■ **EXERCISE**: In the records below, the line with "The height and width of the screenshot is (768, 1024)." opens the range and the line with "Task: Focus the Component Name text field" closes it; print that range exactly and nothing else.

■ **THE INPUT**:
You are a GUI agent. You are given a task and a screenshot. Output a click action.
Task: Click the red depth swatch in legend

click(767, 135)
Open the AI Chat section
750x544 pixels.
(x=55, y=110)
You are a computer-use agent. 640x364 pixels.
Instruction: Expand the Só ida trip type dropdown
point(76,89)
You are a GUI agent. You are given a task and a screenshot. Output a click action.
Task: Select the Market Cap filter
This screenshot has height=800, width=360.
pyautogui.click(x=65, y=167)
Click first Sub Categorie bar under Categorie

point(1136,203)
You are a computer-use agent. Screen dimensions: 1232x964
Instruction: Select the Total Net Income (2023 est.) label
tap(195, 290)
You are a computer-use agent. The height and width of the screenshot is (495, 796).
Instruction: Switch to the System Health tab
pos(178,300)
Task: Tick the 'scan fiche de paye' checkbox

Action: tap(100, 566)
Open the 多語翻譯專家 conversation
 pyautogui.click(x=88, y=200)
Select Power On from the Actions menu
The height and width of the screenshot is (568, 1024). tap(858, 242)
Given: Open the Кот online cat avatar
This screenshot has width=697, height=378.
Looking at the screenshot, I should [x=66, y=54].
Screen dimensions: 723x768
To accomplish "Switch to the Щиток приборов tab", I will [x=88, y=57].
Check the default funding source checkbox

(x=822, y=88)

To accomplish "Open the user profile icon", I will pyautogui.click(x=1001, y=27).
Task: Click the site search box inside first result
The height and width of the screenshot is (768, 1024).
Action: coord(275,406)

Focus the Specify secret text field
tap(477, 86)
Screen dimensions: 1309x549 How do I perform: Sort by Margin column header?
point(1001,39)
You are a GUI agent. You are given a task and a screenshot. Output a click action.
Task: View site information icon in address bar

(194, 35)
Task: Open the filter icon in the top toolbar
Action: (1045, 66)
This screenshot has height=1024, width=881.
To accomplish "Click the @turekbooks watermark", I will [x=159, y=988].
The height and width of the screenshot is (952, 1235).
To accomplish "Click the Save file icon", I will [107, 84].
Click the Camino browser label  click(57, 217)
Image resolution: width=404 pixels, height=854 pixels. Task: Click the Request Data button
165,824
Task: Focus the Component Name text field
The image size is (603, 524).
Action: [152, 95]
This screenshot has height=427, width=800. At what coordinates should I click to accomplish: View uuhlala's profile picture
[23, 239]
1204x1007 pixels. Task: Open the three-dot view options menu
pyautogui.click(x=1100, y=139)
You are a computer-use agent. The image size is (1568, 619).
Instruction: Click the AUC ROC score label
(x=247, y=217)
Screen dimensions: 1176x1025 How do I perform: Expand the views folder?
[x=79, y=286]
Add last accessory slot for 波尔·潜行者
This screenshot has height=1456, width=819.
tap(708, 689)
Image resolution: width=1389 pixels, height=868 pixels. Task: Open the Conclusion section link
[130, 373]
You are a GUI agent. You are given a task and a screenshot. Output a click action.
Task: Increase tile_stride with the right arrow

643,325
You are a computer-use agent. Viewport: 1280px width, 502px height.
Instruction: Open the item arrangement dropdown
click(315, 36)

■ **OUTPUT OF THE EXERCISE**:
The height and width of the screenshot is (768, 1024).
Action: coord(275,406)

Focus the Specify secret text field
tap(477, 86)
Screen dimensions: 1309x549 How do I perform: Sort by Margin column header?
point(1001,39)
You are a GUI agent. You are given a task and a screenshot. Output a click action.
Task: View site information icon in address bar

(194, 35)
Task: Open the filter icon in the top toolbar
Action: (1045, 66)
This screenshot has height=1024, width=881.
To accomplish "Click the @turekbooks watermark", I will [x=159, y=988].
The height and width of the screenshot is (952, 1235).
To accomplish "Click the Save file icon", I will [107, 84].
Click the Camino browser label  click(57, 217)
Image resolution: width=404 pixels, height=854 pixels. Task: Click the Request Data button
165,824
Task: Focus the Component Name text field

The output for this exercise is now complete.